The month of May wrapped up with a few members of our staff gathering in scenic Bethel, Maine for the Maine Library Association Annual Meeting and Conference. This year’s event kicked off with a Sunday evening fundraiser where attendees dined with Tabitha and Stephen King. The pre-dinner musical playlist was carefully researched and curated by DJ Mark Gordon of RockaShop Sound System which included the King’s favorites such as The Cramps’ Goo Goo Muck and the Ramones! Following dinner, Tabitha and Stephen King took to the stage for a panel discussion moderated by MLA Vice President, Sonya Durney. The discussion was full of their own personal library stories: Did you know Stephen King threw his Carrie manuscript in the trash and it was Tabitha who pulled it out and helped him edit it …. from there he went on to pursue writing full time! But their main message that was loud and clear: community public libraries must be supported and the freedom to access information found within their collections must be protected!
“I love serving on the board of the Maine Library Association because it keeps me connected with libraries and library workers across the state. ‘Advocacy in Action’ seemed like a fitting theme for our Annual Conference after a year spent helping school libraries fight book bans and planning a salary survey to help rural library workers fight for fair wages. I have volunteered on the conference planning committee for several years and, although it’s a lot of work, it’s incredibly satisfying to see it all come together and to hear the valuable takeaways people get from it. Meeting the Kings this year was a sweet bonus – I can finally check that off my bucket list!”-Sarah Skawinski, MLIS | Adult Services Director and Membership Chair, Maine Library Association
“Even though I’m a Youth Services Librarian, I was most engaged by speakers and sessions addressing current and looming big-picture issues facing libraries and library workers. Some of the most interesting discussions were about the future of AI and technology in libraries, intellectual freedom and the freedom to read, and understanding the Maine legislative process. For those interested in learning more about how they can support intellectual freedom in their communities, especially in schools and libraries, check out Unite Against Book Bans and Educate Maine: Intellectual Freedom.” –Kelley Blue | Director of Youth Services
Kelley Blue, PPL Director of Youth Services, Brendon Barnes, PPL Senior Library Associate in Interlibrary Loan, and Vicky Smith, PPL Access Services Director.
“One of my favorite sessions from the MLA conference was called ‘Rearranging Religion to Decolonize Dewey.’ Elizabeth McKinstry from Springfield City Library hosted the session, and she took us through her library’s process of reorganizing religious books in the nonfiction section based on geography and chronology rather than preserving Dewey’s more Eurocentric and Christian-centric approach. What really impressed me about the presentation was her explanation of the knock-on benefits of reclassifying the section, among which was identifying subcategories in the religion section that were very light on material—a representation gap that was able to go unnoticed for years because of how the texts were previously organized.

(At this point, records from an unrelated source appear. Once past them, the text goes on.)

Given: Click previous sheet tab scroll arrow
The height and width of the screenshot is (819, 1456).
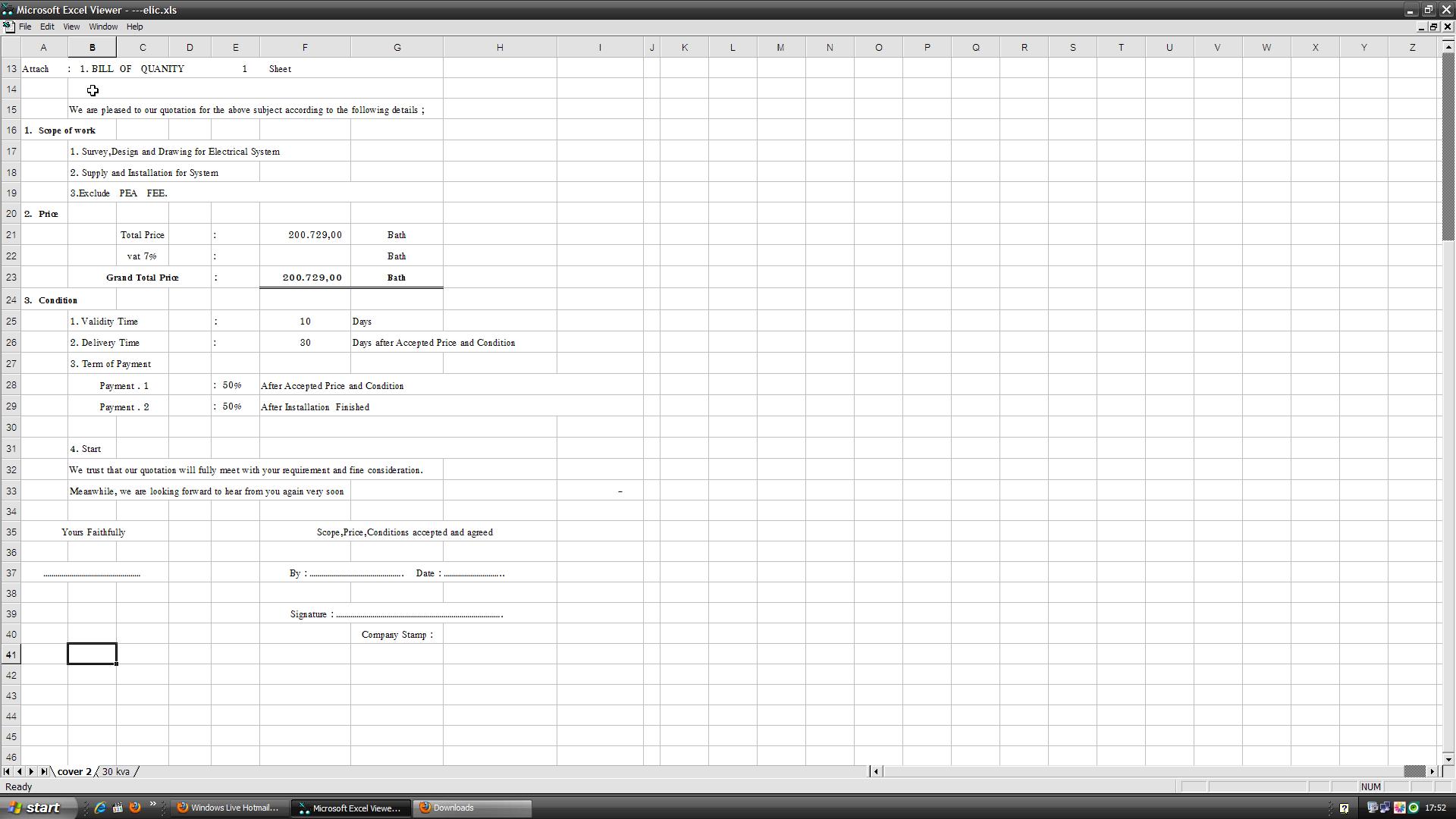Looking at the screenshot, I should pyautogui.click(x=19, y=771).
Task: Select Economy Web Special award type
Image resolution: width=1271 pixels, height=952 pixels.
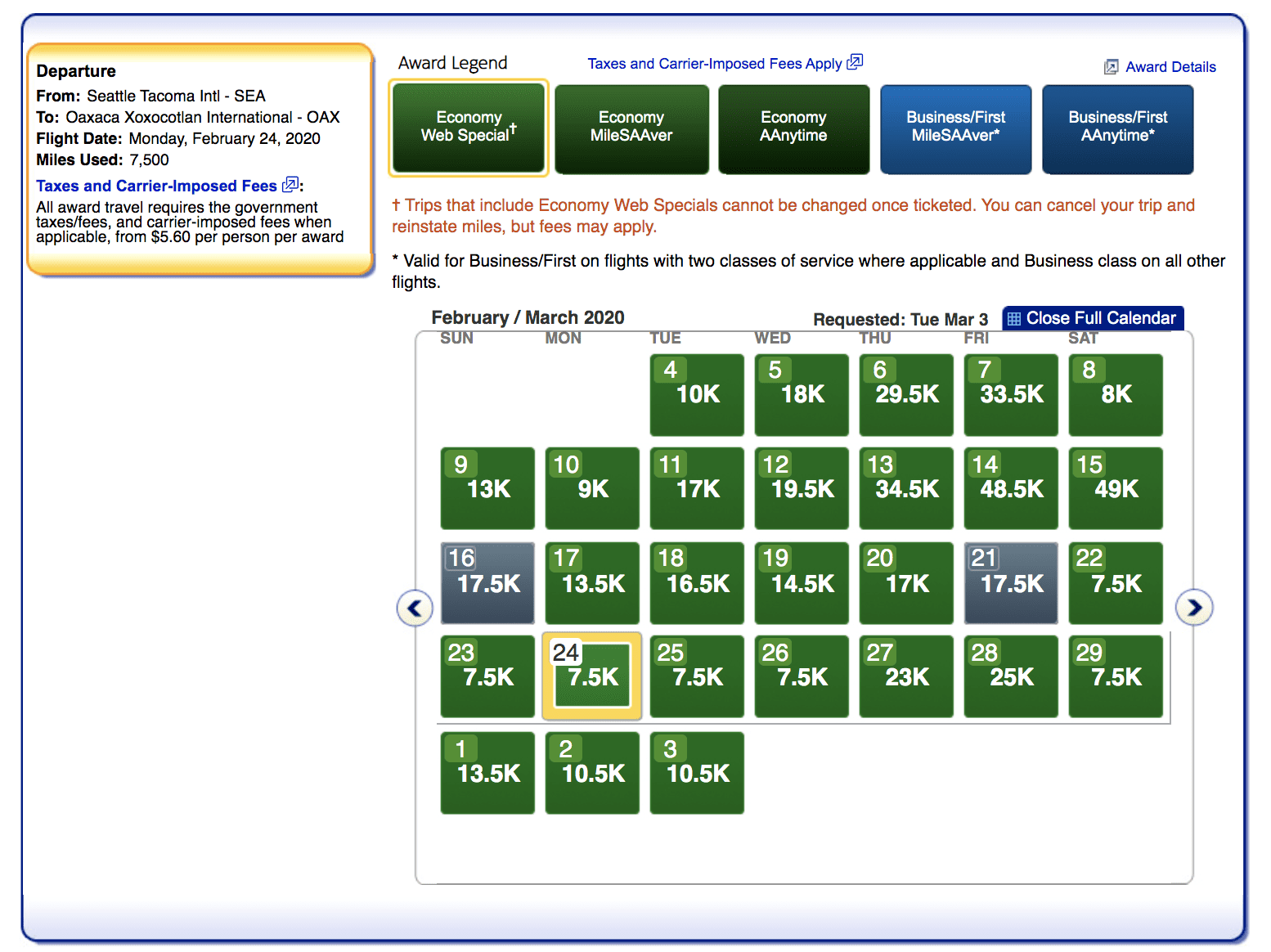Action: [469, 128]
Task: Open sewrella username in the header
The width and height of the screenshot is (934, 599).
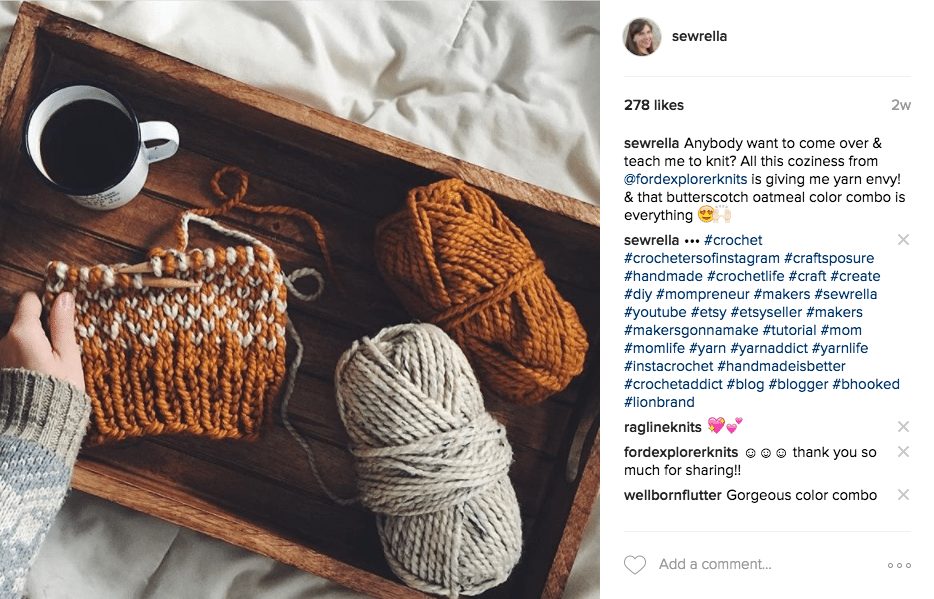Action: pos(699,36)
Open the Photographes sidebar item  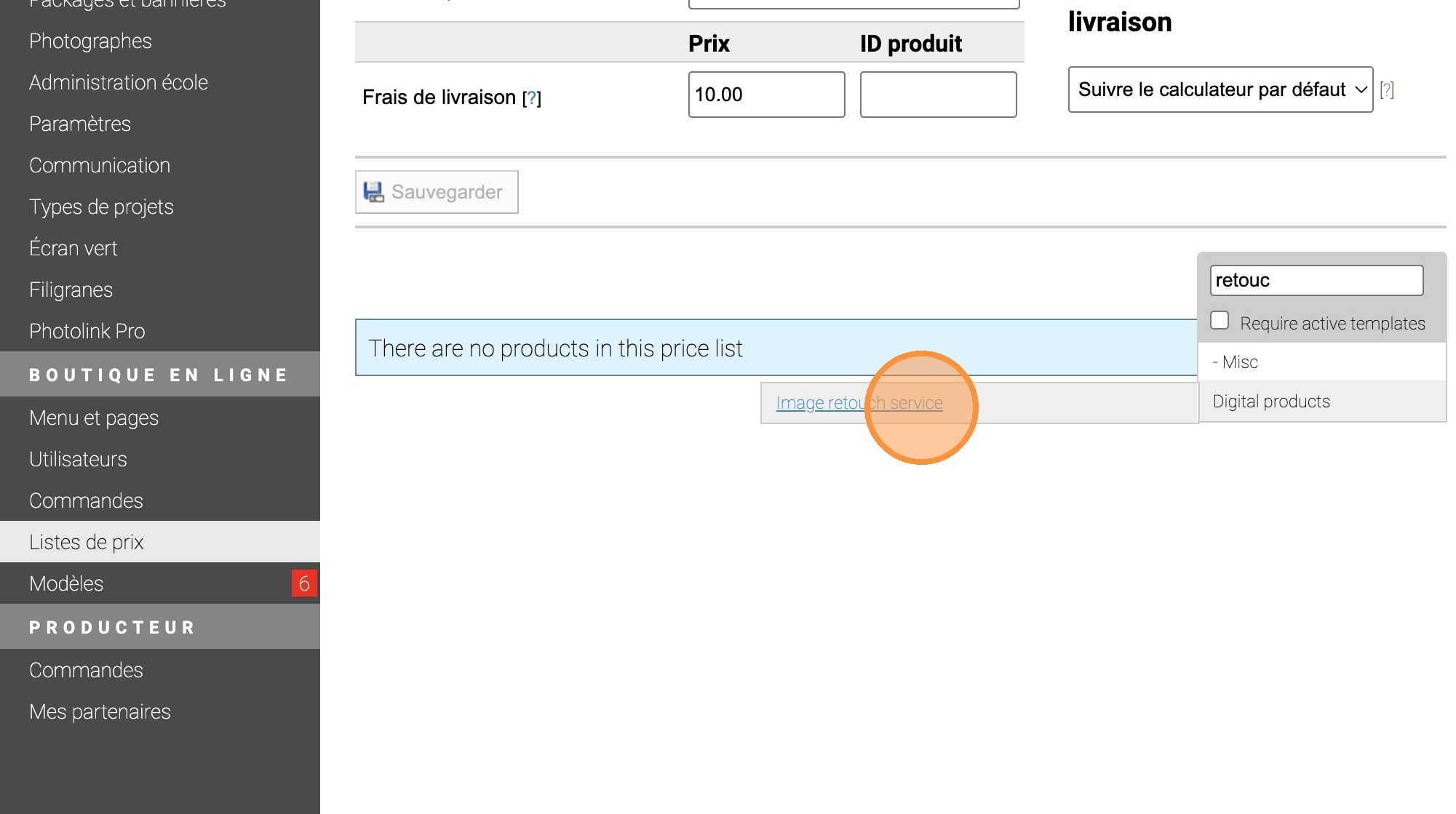[x=90, y=41]
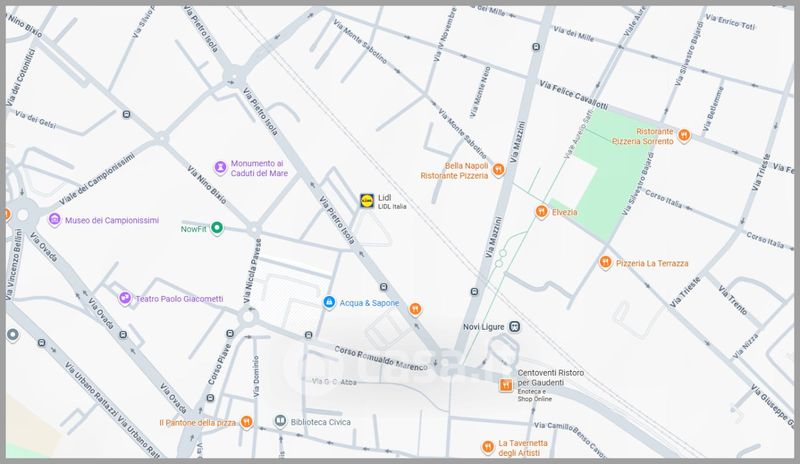Open the Pizzeria La Terrazza restaurant marker

click(605, 262)

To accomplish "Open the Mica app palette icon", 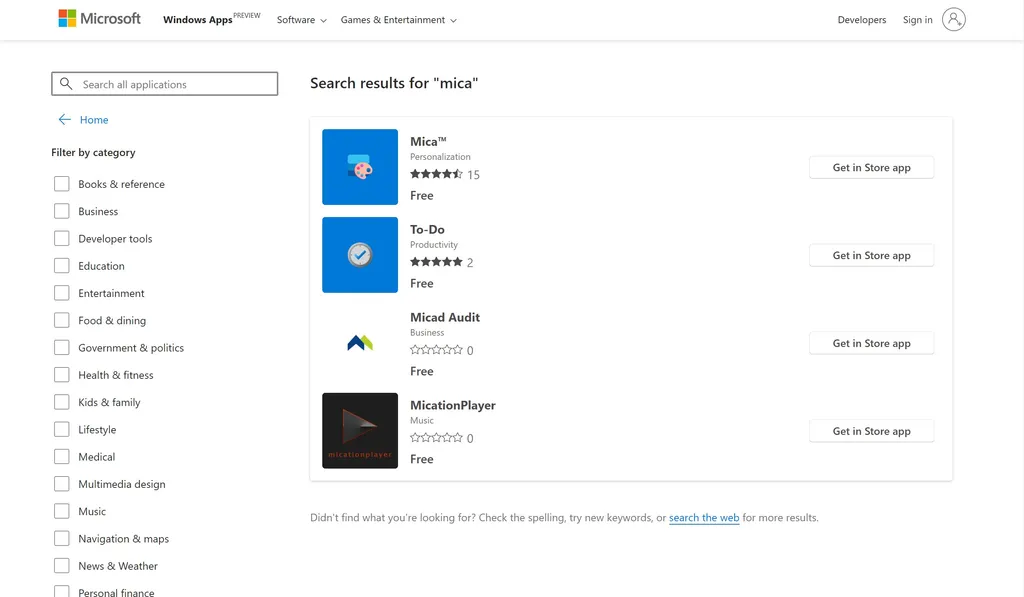I will pos(360,167).
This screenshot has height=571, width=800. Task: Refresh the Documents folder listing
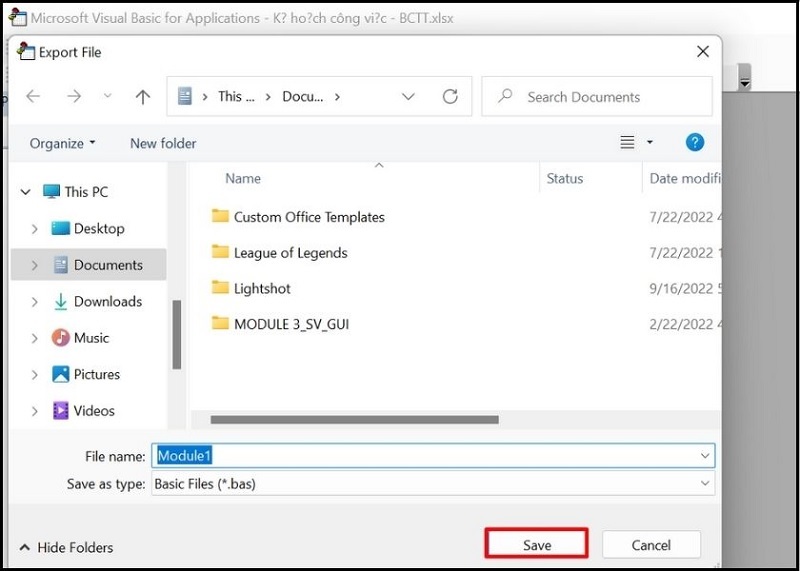tap(450, 97)
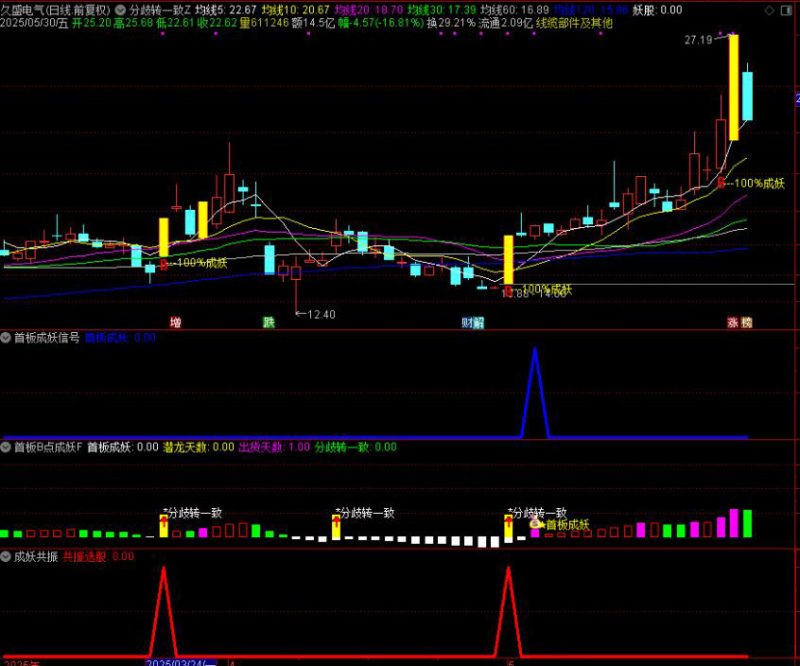The image size is (800, 666).
Task: Click the 财 event marker below the chart
Action: 467,323
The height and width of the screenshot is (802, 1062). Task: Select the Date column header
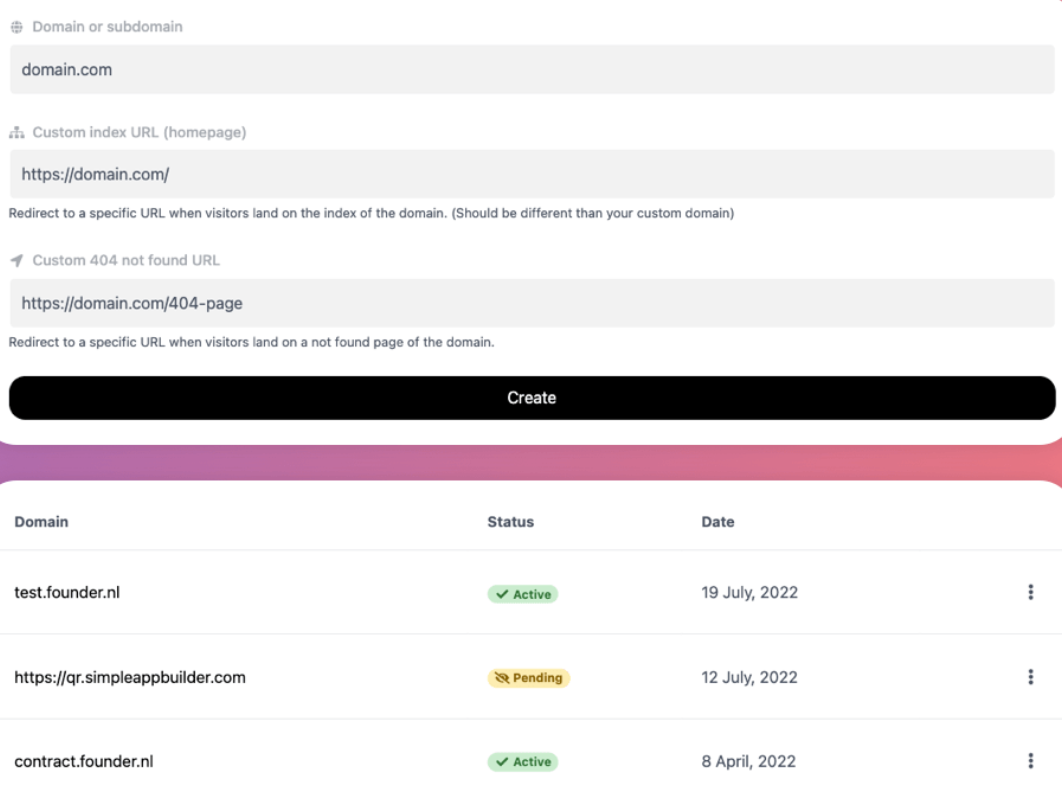tap(720, 521)
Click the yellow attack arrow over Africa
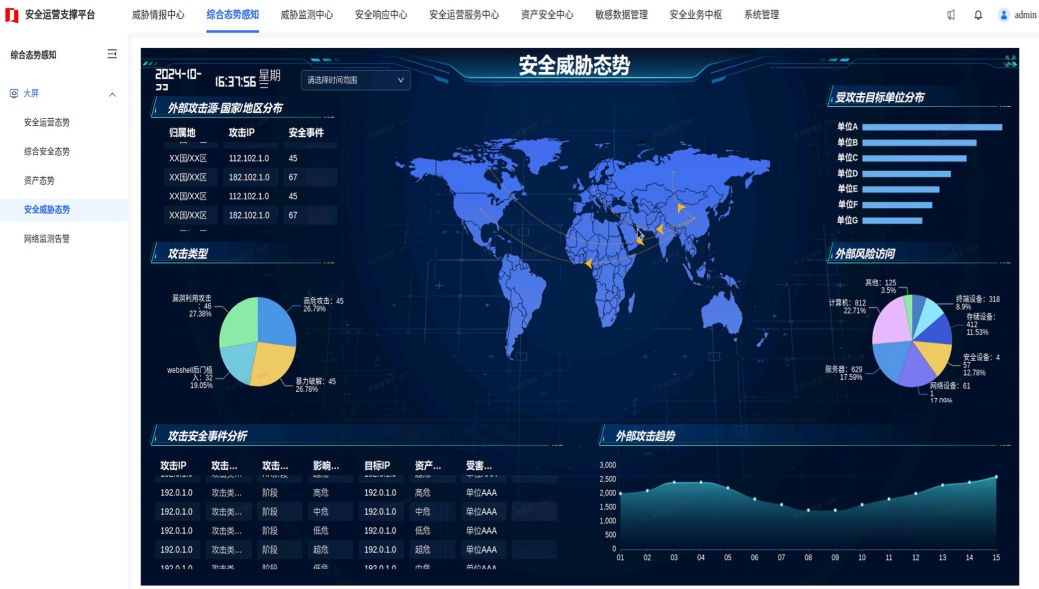This screenshot has height=589, width=1039. [589, 263]
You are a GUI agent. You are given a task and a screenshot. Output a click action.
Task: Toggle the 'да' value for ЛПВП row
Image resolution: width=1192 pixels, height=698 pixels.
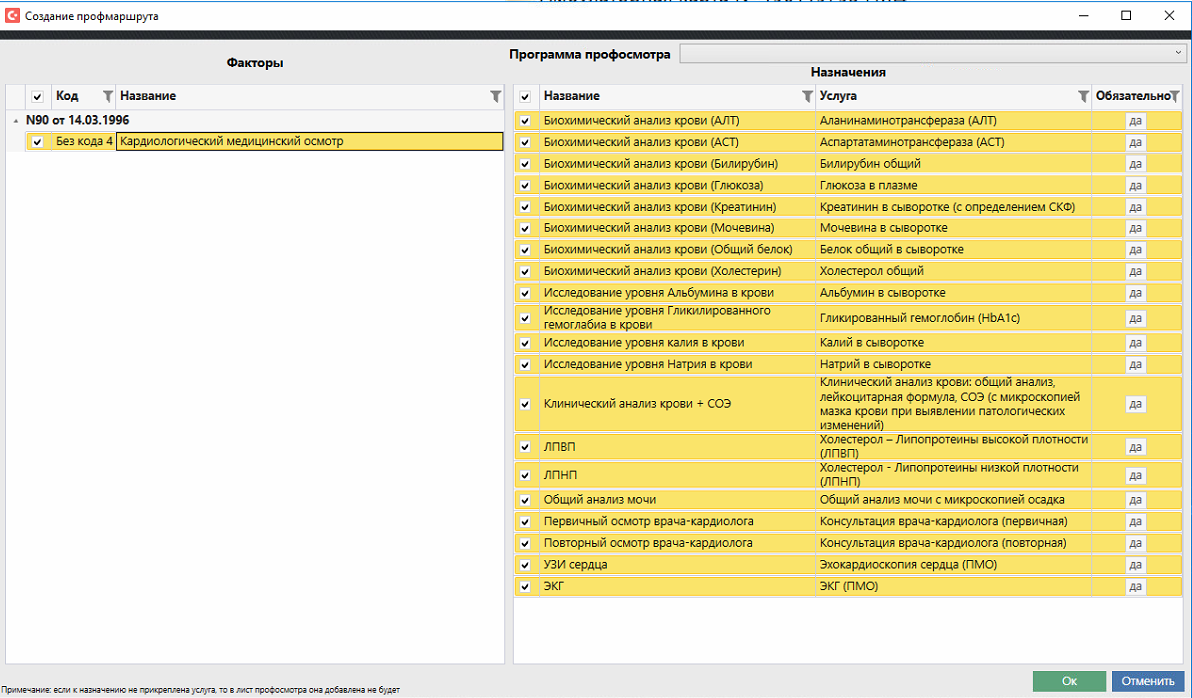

I was also very moved by Monica Wood’s keynote address. Her messages around the universality of specificity, and how we can all better honor the stories of those around us, were exactly what I needed to hear. I’m excited to do more of my own creative writing with her words in mind.” – Brendon Barnes, PPL Senior Library Associate in Interlibrary Loans
Thank you, MLA, for organizing this opportunity for us to come together to learn and support this work we love…and dine with The Kings! For more photos from the conference, check out our Facebook album, Advocacy in Action: Maine Library Association 2023.
PPL Board of Trustee Ekhlas Ahmed, Maine State Librarian Lori Fisher, and UNE Archivist, Cathleen Miller (middle).